Тщательная проверка тревожных фактов показала, что эти солдаты не могли ни дезертировать, ни перейти на сторону врага. Все они были комсомольцами, надежными бойцами.

Для разгадки этого чрезвычайного происшествия я выехал на место, взяв с собой работников особого от-дела дивизии старшего следователя Трусова и оперуполномоченного Артемова.

Недалеко от Северного Донца, по берегу которого проходили наши окопы, на пригорке стоял кирпичный дом. Раньше в нем размещался сельсовет, в период оккупации — немецкая комендатура, а сейчас жили там три женщины: две сестры Федоровы и некая Мэри с сыном да маленькой комнатной собачкой Жучкой.

На наши вопросы, почему они остаются жить в опасной зоне, а не эвакуируются, Мэри за всех объяснила, что при немцах уйти не успели, а сейчас, мол, не к чему.

— Уж раз погнали немцев, — заявила она, — так и отсюда выгонят.

Объяснение было убедительным. Если бы не излишняя развязность Мэри и какая-то наигранность в голосе.

Во время войны всякое бывало. Многим не удавалось вовремя уйти от немцев. Некоторые оставались на оккупированной территории без видимых причин, но таких были единицы. С ними стоило знакомиться поближе. Мэри тоже нельзя было обойти, причем сделать это надо было так, чтобы не вызвать у нее никаких подозрений.

К вечеру были собраны сведения о Федоровых. Оставшиеся в селе престарелые жители отзывались о них неплохо. При немцах обе сестры вели себя достойно. Живут вместе с Мэри потому, что их домик сгорел. Младшая из сестер, Катя, дружила с сержантом ближайшей воинской части. Один или со своим товарищем он довольно часто приходил под окно дома и вызывал Катю.

Этой ночью сержант тоже вызвал ее из дома и они вместе пошли куда-то.

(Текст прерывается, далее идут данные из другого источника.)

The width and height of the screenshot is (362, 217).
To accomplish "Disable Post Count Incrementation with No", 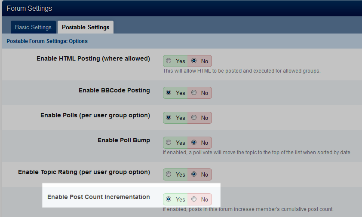I will click(x=194, y=199).
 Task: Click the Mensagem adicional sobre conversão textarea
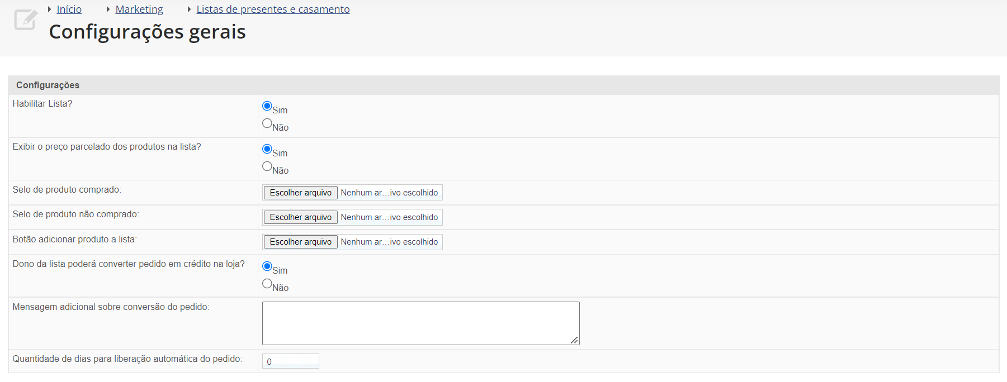click(x=421, y=323)
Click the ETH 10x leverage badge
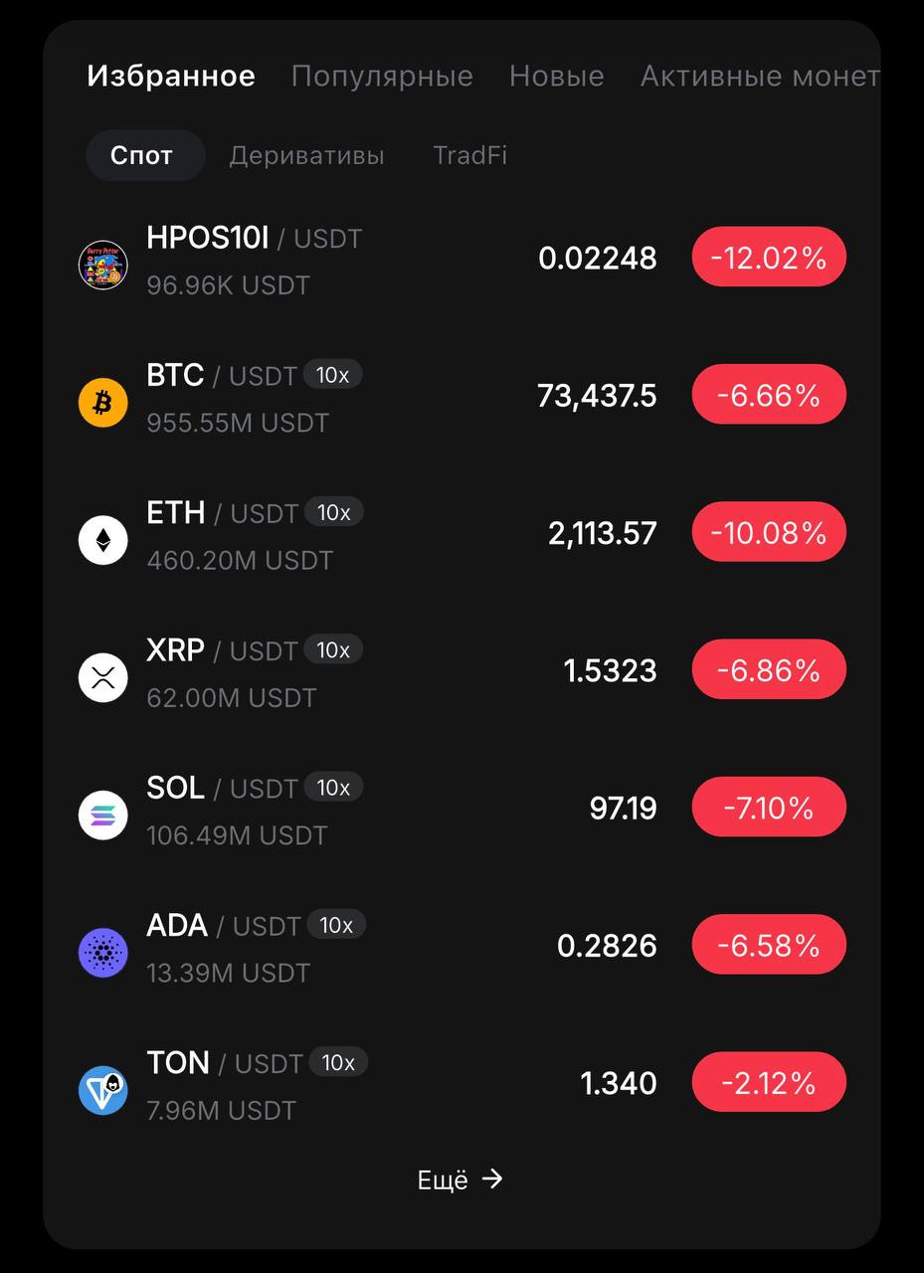The width and height of the screenshot is (924, 1273). point(334,512)
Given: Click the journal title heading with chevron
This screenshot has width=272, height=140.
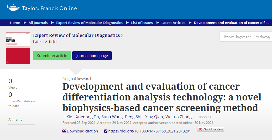Looking at the screenshot, I should pyautogui.click(x=78, y=35).
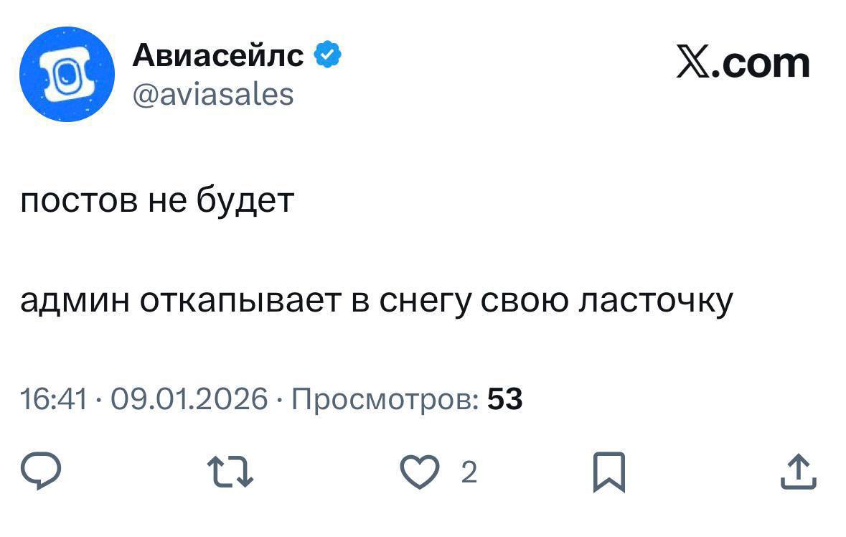Screen dimensions: 846x537
Task: Open the share upload arrow icon
Action: 799,473
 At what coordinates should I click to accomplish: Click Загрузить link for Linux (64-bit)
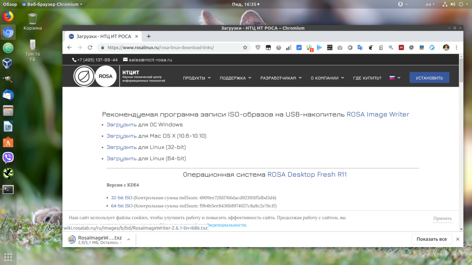(x=121, y=158)
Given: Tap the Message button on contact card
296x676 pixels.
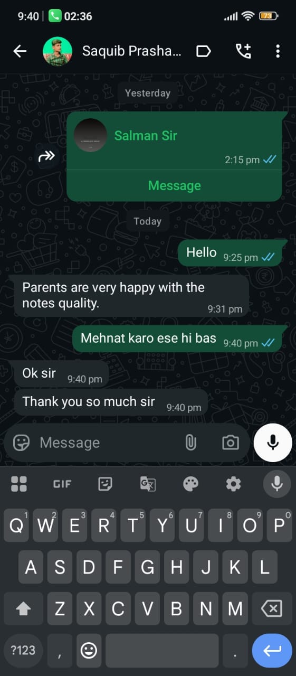Looking at the screenshot, I should 175,186.
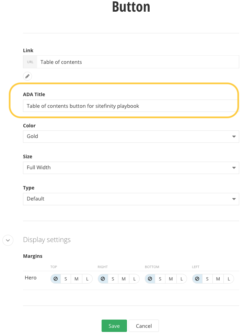The height and width of the screenshot is (334, 244).
Task: Select the no-margin icon for RIGHT margin
Action: tap(103, 278)
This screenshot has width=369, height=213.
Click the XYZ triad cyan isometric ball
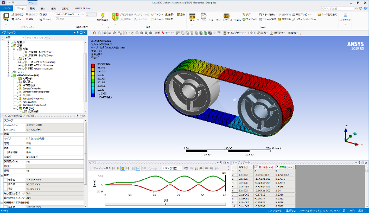click(x=355, y=134)
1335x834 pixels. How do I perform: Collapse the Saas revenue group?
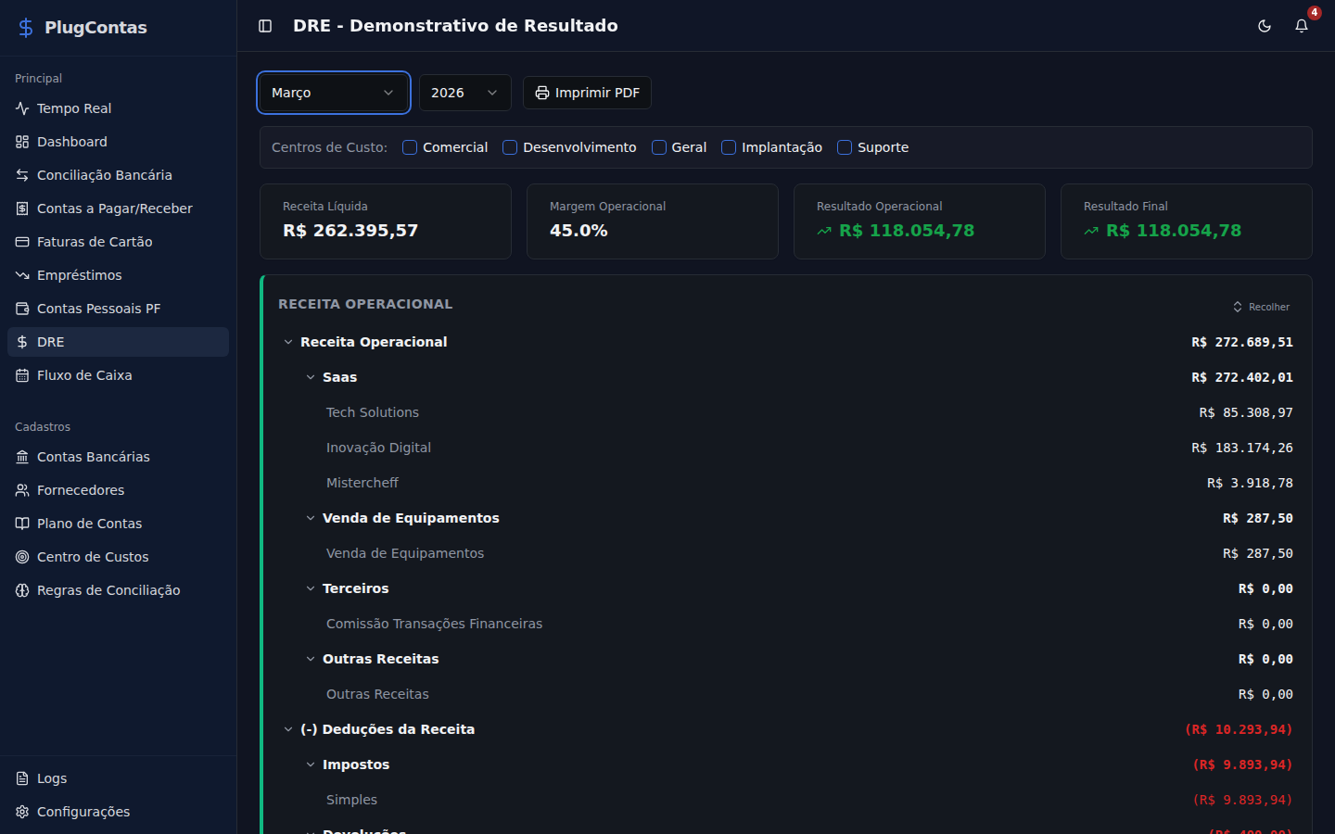310,377
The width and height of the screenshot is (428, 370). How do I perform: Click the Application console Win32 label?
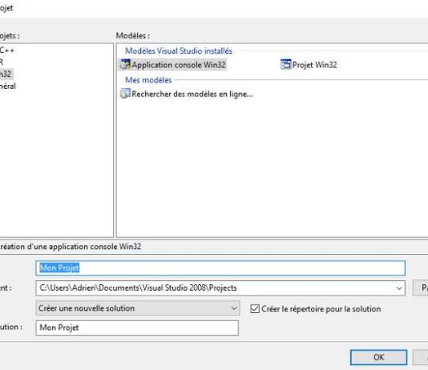point(179,65)
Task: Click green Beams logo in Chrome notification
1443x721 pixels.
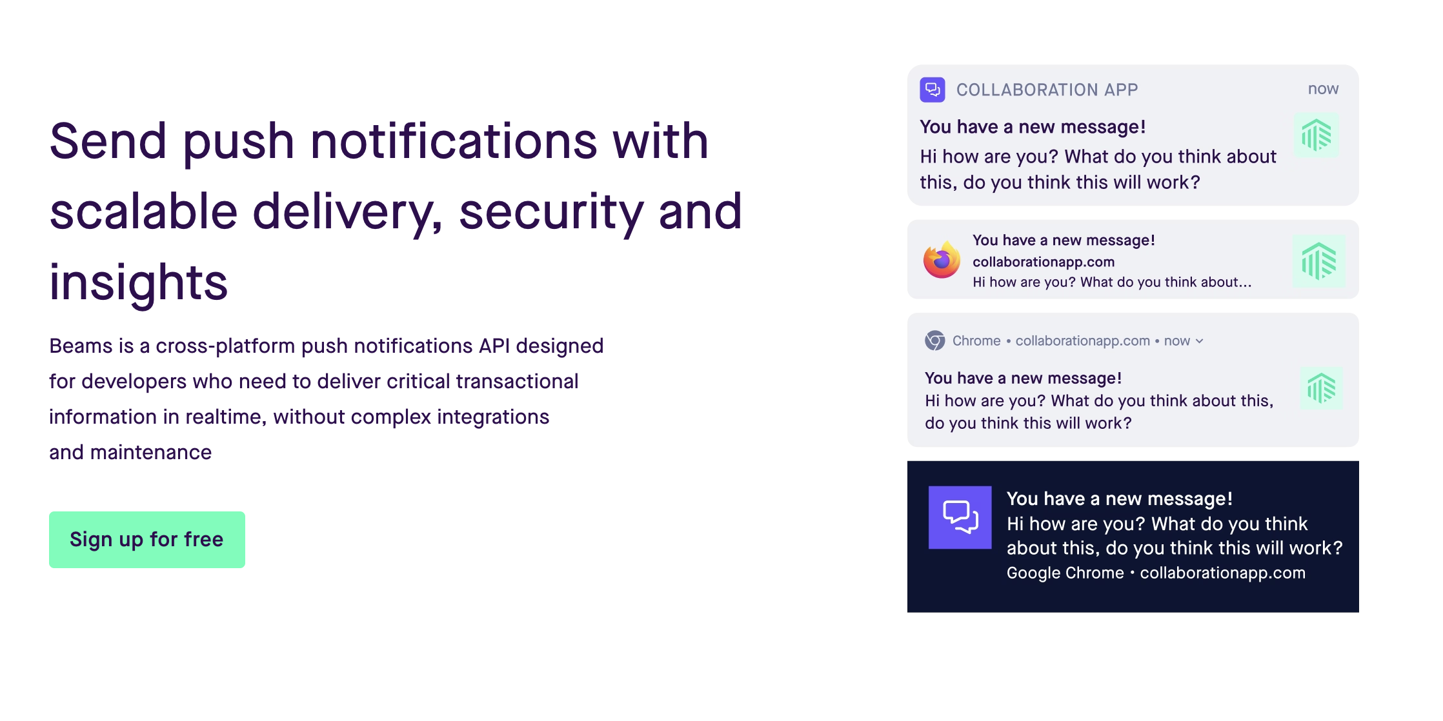Action: pyautogui.click(x=1321, y=388)
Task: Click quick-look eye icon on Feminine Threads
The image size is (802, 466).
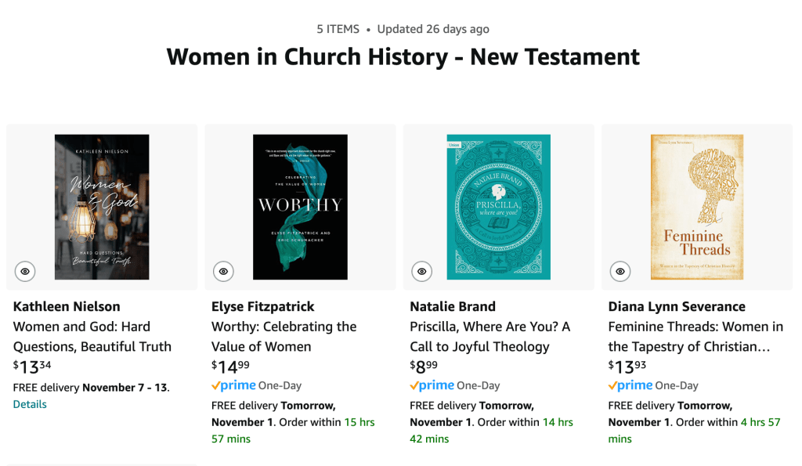Action: [x=620, y=272]
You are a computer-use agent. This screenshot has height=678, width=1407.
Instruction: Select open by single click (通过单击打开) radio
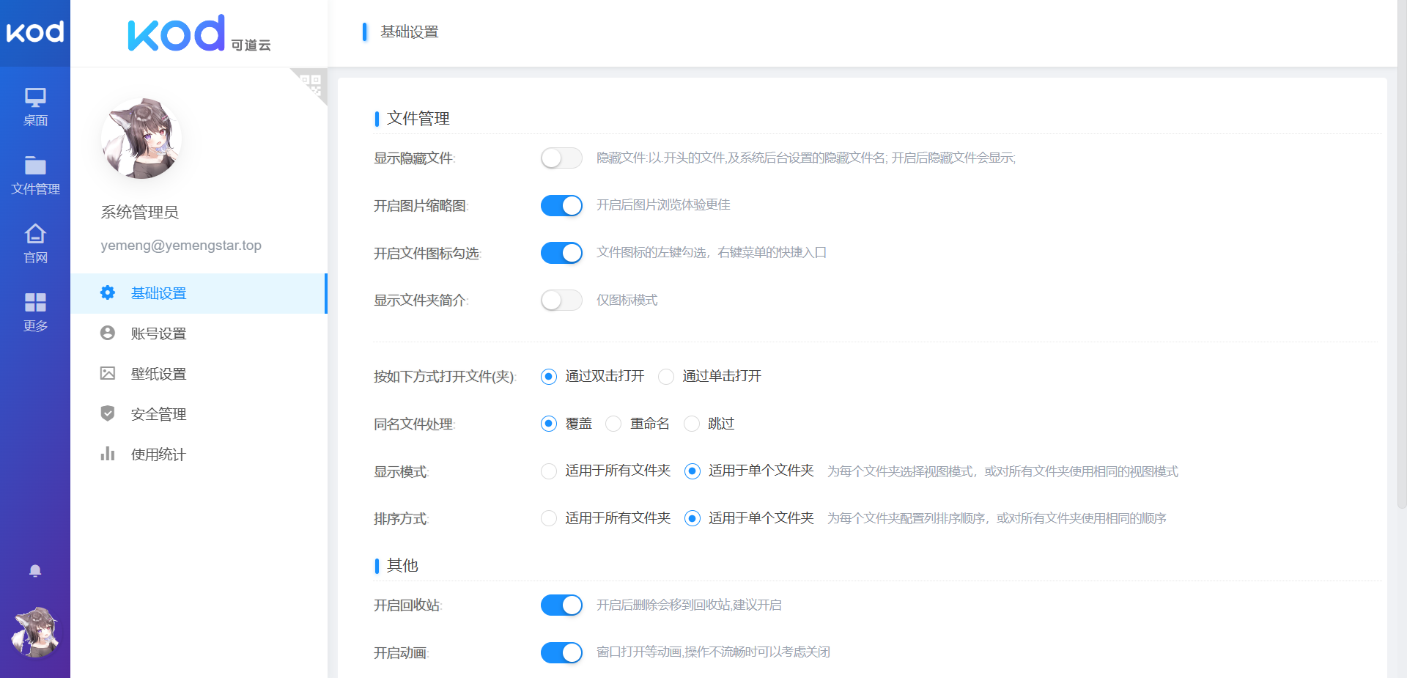click(x=666, y=377)
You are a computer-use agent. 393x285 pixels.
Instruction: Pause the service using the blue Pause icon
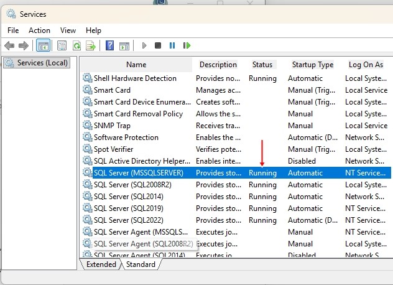pyautogui.click(x=172, y=45)
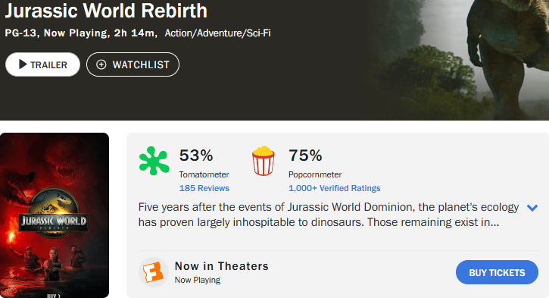Click the orange Fandango logo icon
Image resolution: width=549 pixels, height=298 pixels.
point(154,272)

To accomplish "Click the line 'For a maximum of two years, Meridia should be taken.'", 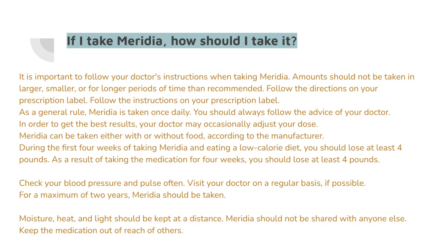I will tap(122, 195).
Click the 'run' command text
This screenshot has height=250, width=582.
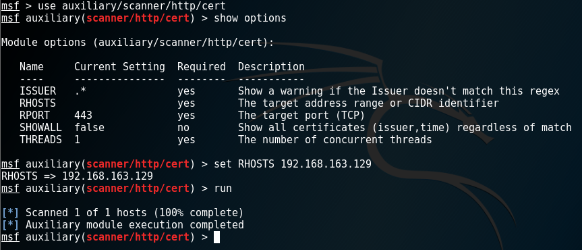[x=223, y=189]
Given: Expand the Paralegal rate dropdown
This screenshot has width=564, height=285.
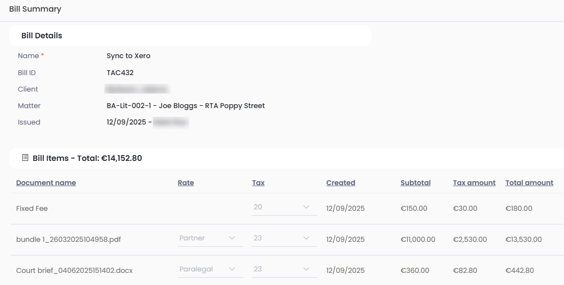Looking at the screenshot, I should pos(210,269).
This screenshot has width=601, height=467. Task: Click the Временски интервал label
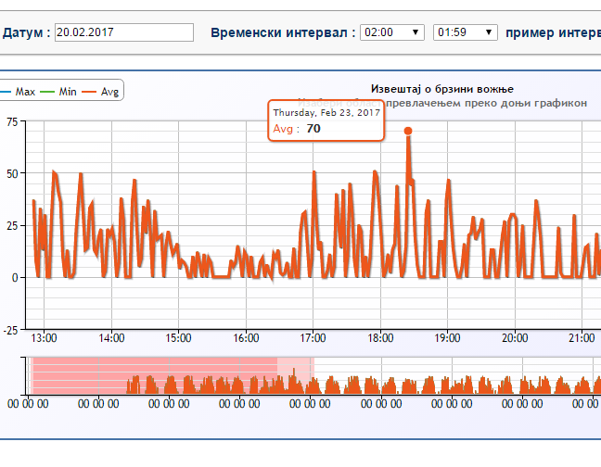(x=282, y=32)
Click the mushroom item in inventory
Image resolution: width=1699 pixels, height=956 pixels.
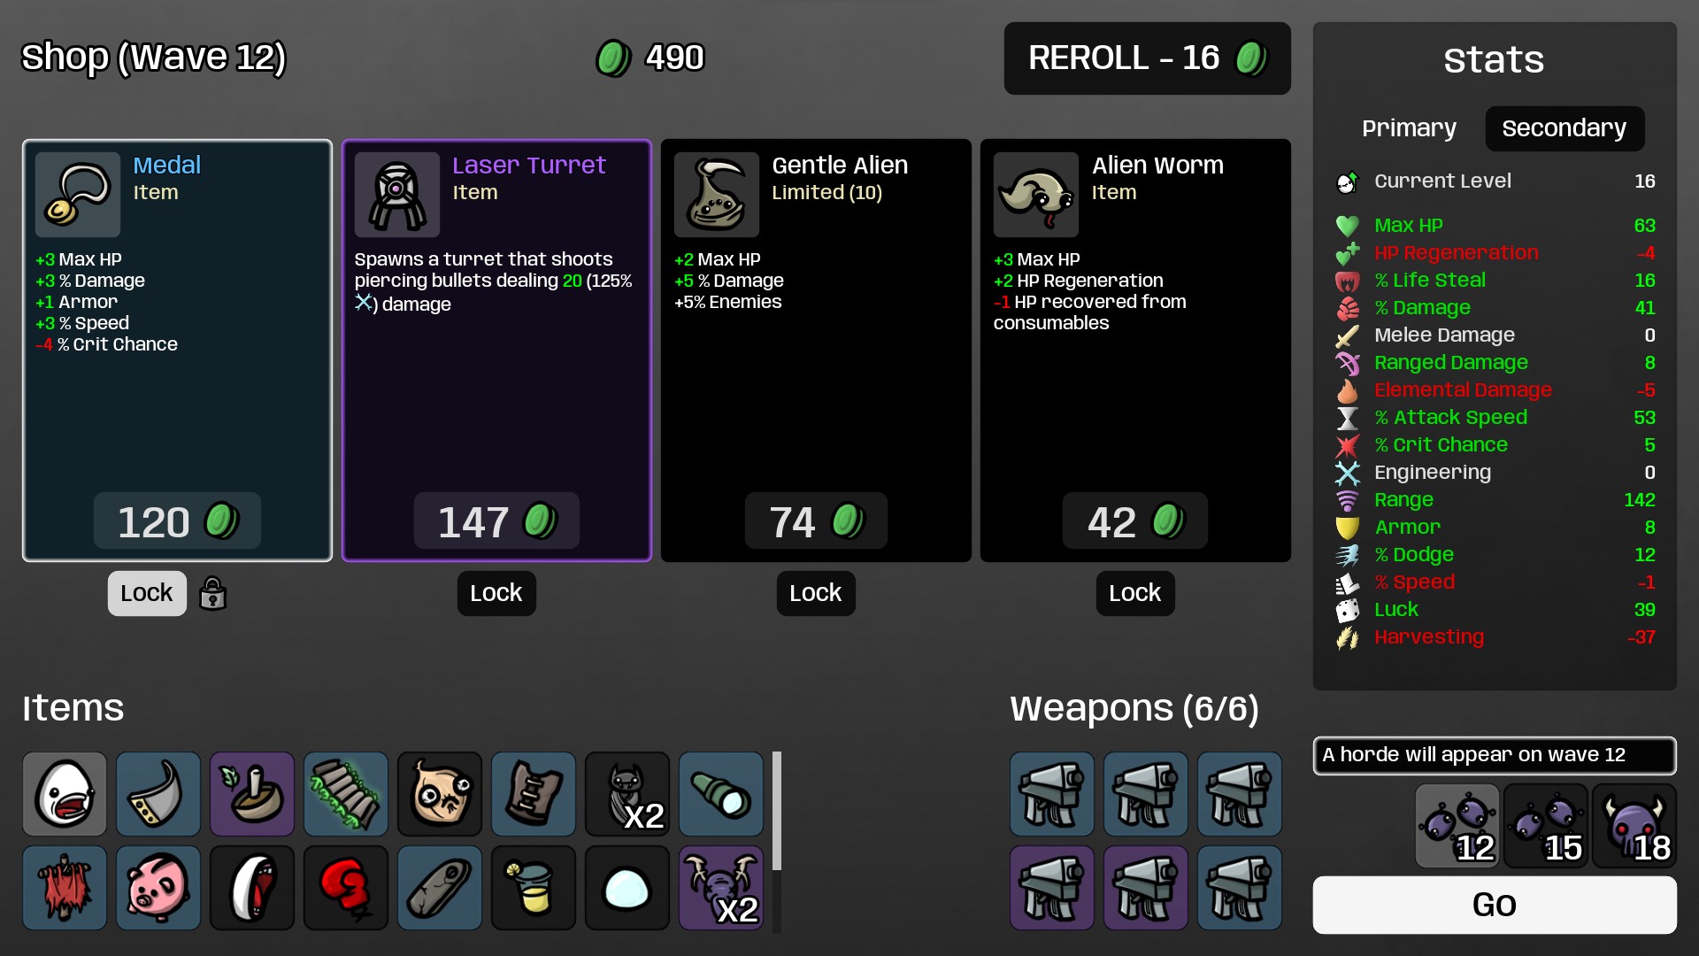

…У следователя Катя говорила, что Мэри — хорошая, отзывчивая женщина, никуда не ходит, ведет себя прилично, любит своего единственного сына. Когда они, Федоровы, попали в беду, сама пригласила их жить вместе. За все время Катя ничего плохого за ней не замечала.

— Может быть, на Мэри наговаривают из-за того, что она была женой старосты? — строила догадки Катя. — Но она же не поехала с мужем и немцами, а осталась здесь, и не одна, а с сыном…

Лишь начальнику особого отдела удалось убедить Катю не доверяться слепо Мэри, не делать поспешных выводов, а прежде понаблюдать, с кем она встречается, какие ведет разговоры, почему вдруг рассталась с мужем.

И знакомый сержант проводил Катю домой.

Вскоре Катя сообщила, что с Мэри действительно происходит что-то не совсем ладное. Днем она подолгу стоит у окна верхнего этажа дома и смотрит в сторону реки, а ночью, как всегда, выводит гулять свою собачку. Та, выбегая во двор, громко лает. Через какое-то время Мэри начинает тихо говорить с кем-то по-немецки.

— В прошедшую ночь, — сказала Катя, — мы долго не спали, и разговор Мэри на немецком языке с неизвестным слышала не только я, но и моя старшая сестра. Тут же сестра заметила: «Вот, оказывается, почему Мэри так твердо уверена в возвращении немцев».

Специально выставленные наблюдатели подтвердили сказанное Катей. Наши разведчики ясно слышали немецкую речь и засекли место, откуда появился немец: несплошной фронт позволил ему обойти наши посты и окопы.

Из окон второго этажа здания, где жила Мэри, хорошо просматривалась линия обороны участка с ее блиндажами, окопами и пулеметными гнездами, что не могло не интересовать вражескую войсковую разведку.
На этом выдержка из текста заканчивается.